Extrait source:

Et Jelloun ne s’arrête pas en si bon chemin, il en remet plusieurs couches :
« …provocation ridicule, inutile et dégueulasse »… « J’étais un peu habitué à son délire raciste, mais là il va beaucoup plus loin. La littérature ne doit pas se placer du côté des criminels et des salauds. ». Et en guise de conclusion presque déjà définitive : « Ça me gène beaucoup qu’il soit là, il faut qu’il s’en aille. Ce n’est pas possible qu’on coexiste dans une maison qui a des valeurs, des principes. On ne peut pas distinguer la technique et la morale. »
Jérôme Garcin, qui décroche peut-être dans le Nouvel Observateur, et bien qu’il y ait concours, la palme de l’ignoble :
A propos de Anders Breivik : « …ce Norvégien de 33 ans est un écrivain selon son coeur : il a de l’encre et du sang sur les mains » (sic)
Annie Hernaux dans Le Monde :
« un acte politiquement dangereux », « son idéologie, ses prises de position engagent la maison » et encore une fois songeant déjà à demander une tête : « La question d’une réaction collective est maintenant posée à tous les écrivains Gallimard ».
Laure Adler sur France Culture :
« Richard Millet fait des livres qui sont scandaleux sur le plan du respect des droits de l’Homme », puis elle aussi réclamant la sanction : « Antoine Gallimard va être obligé de prendre des décisions rapidement » et « lisons ce qu’il écrit et tirons-en des conséquences. Faire d’un tueur en série un héros de notre temps est très, très, très, très grave ».
Jean-Marie Le Clézio dans le Nouvel Observateur encore (quelle surprise !) :
« lugubre élucubration »…« Au nom de quelle liberté d’expression, à quelles fins, ou en vue de quel profit un esprit en pleine possession de ses moyens (du moins on le suppose) peut-il choisir d’écrire un texte aussi répugnant ? »

Données fournies:
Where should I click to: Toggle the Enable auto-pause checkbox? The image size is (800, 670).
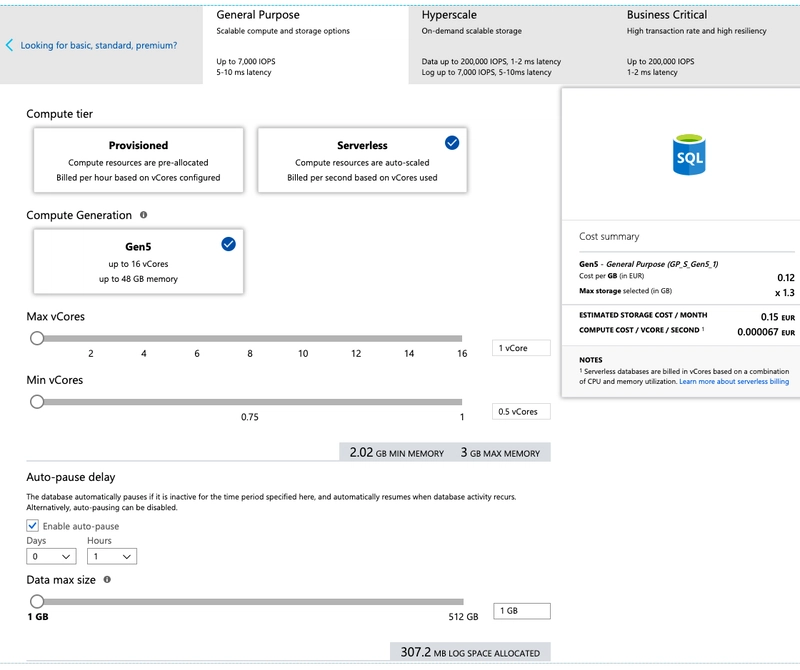coord(33,526)
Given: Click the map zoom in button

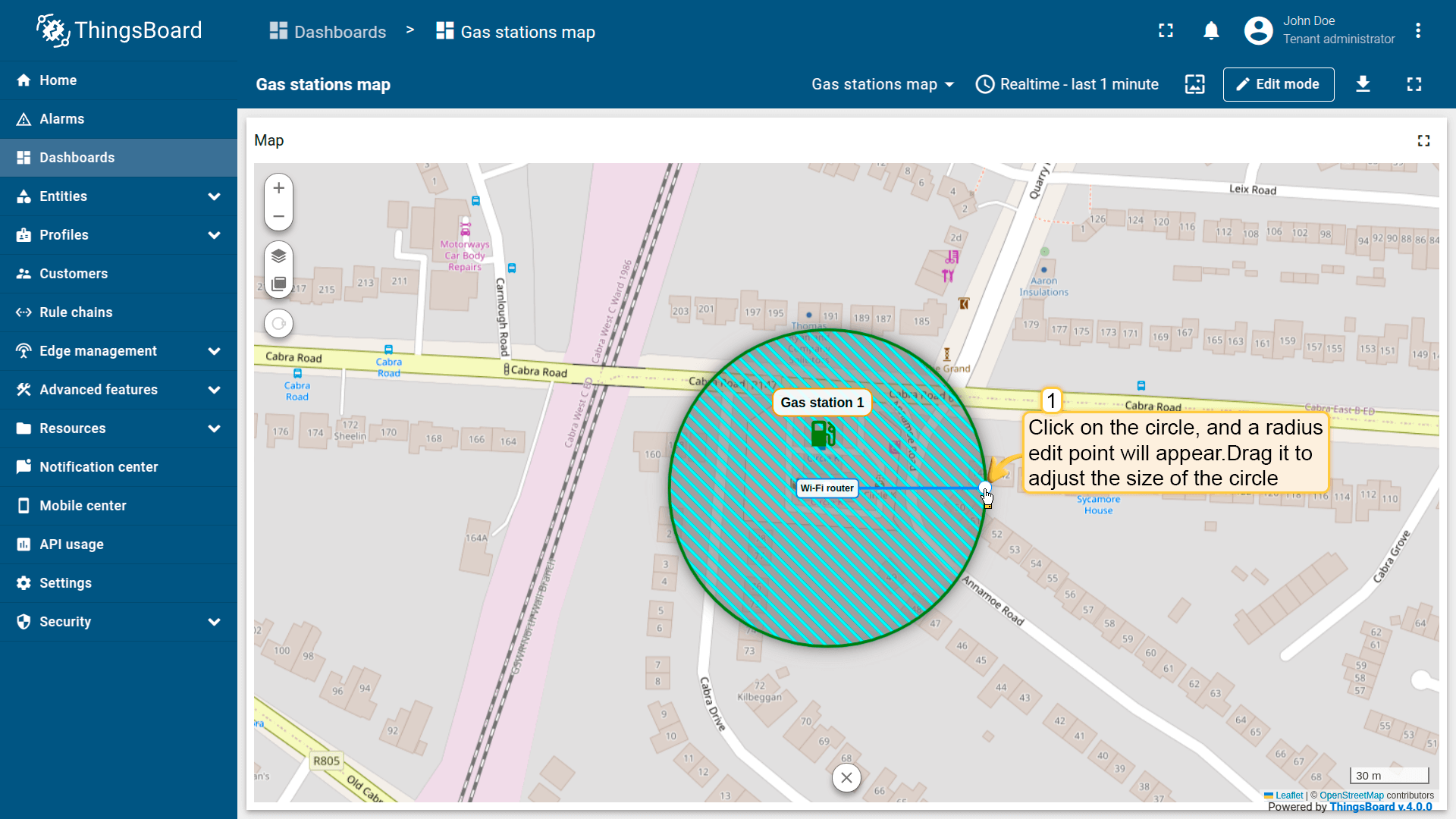Looking at the screenshot, I should [278, 188].
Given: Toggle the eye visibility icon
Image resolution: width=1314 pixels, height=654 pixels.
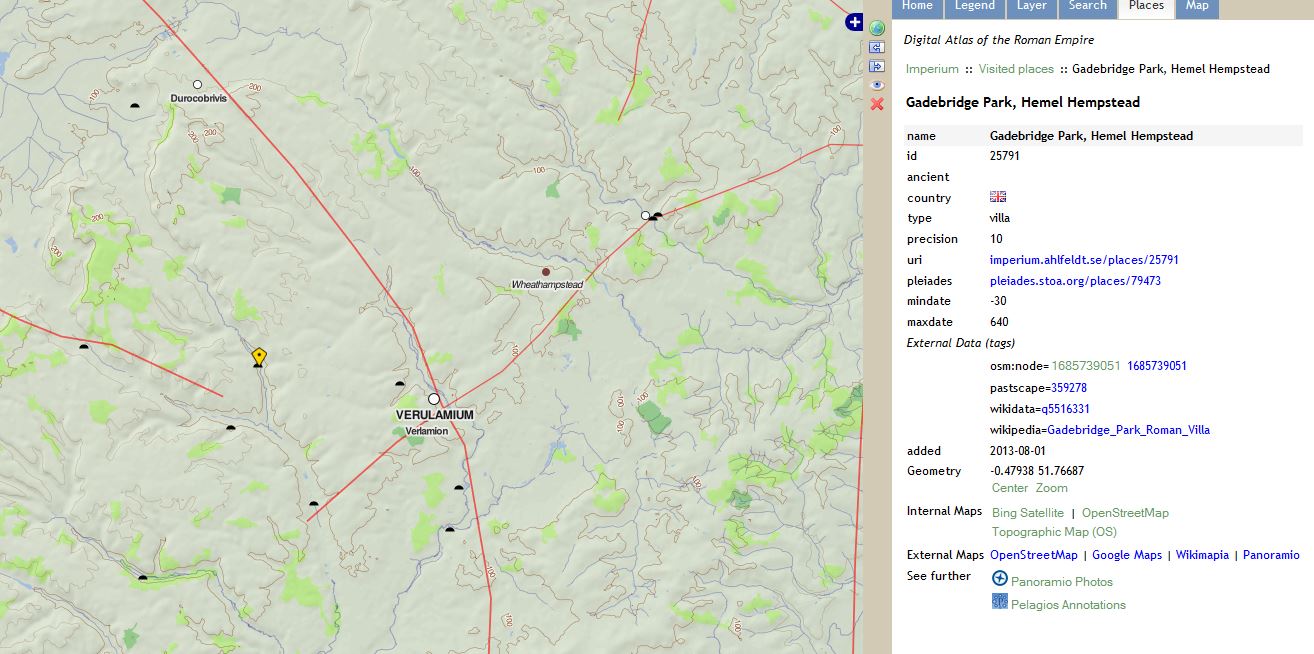Looking at the screenshot, I should click(877, 85).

Consignes:
1/ D'après l'extrait sur les réactions visant Richard Millet, sur quelle antenne Laure Adler s'est-elle exprimée ?
2/ Reprenez, s'il vous plaît, l'extrait sur les réactions visant Richard Millet et poursuivez-le à partir de sa dernière phrase.
Les enregistrements proviennent d'une autre source.

Réponses par tâche:
1/ Sur France Culture.

2/
Peu leur importe à tous ces censeurs à la petite semaine que jamais Richard Millet ne fait de Breivik un héros admirable dans son fameux éloge. Peu leur chaut qu’il réprouve très clairement cette tuerie (2). Car l’heure est au règlement de compte, à l’hallali. Il est vrai que le bonhomme a pour nos bonnes âmes et depuis bien longtemps un casier déjà trop chargé. Il a toujours pensé -et écrit- en dehors des clous. De leurs clous. Sans compter ses succès d’édition et son talent de plume. On a la jalousie mesquine et tenace dans le petit monde germanopratin de l’édition française. L’occasion est donc trop belle de lui régler définitivement son compte, même si il faut pour cela faire semblant d’avoir lu un texte qu’ils n’ont sans doute pour la plupart d’entre eux pas même survolé en diagonale.
A quand les autodafés et le bûcher sur la place de Grève ?
Il ne s’agit donc plus de condamnation, de mise au pilori médiatique : il s’agit d’éradication, de mise à mort sociale : on demande -et c’est sidérant on obtient- la mort professionnelle du mal-pensant : Dieudonné, Renaud Camus, Robert Ménard, Eric Zemmour, à présent Richard Millet… Nos Torquemadas d’opérette ont toujours demandé et presque systématiquement obtenu pour l’un l’annulation de ses spectacles, pour l’autre son éjection de sa maison d’édition, pour le troisième son renvoi de Canal + et RTL… Aujourd’hui, la campagne immonde de calomnie crasse contre Richard Millet, basée sur une lecture biaisée pour ne pas dire foncièrement malhonnête de son dernier opus le pousse donc à la démission du comité de lecture de Gallimard, car quelqu’un qui « pense mal » ne saurait donc « lire bien », même si d’ évidence tout dans son palmarès d’éditeur prouve le contraire (2 prix Goncourt ces dernières années, qui pourrait en dire autant ?)
Il ne suffit plus de rejeter l’impétrant hors du champ de la raison : il faut s’attaquer à sa place dans la société des hommes, à sa situation sociale, carrément à ses sources de revenus et donc au final à son existence même.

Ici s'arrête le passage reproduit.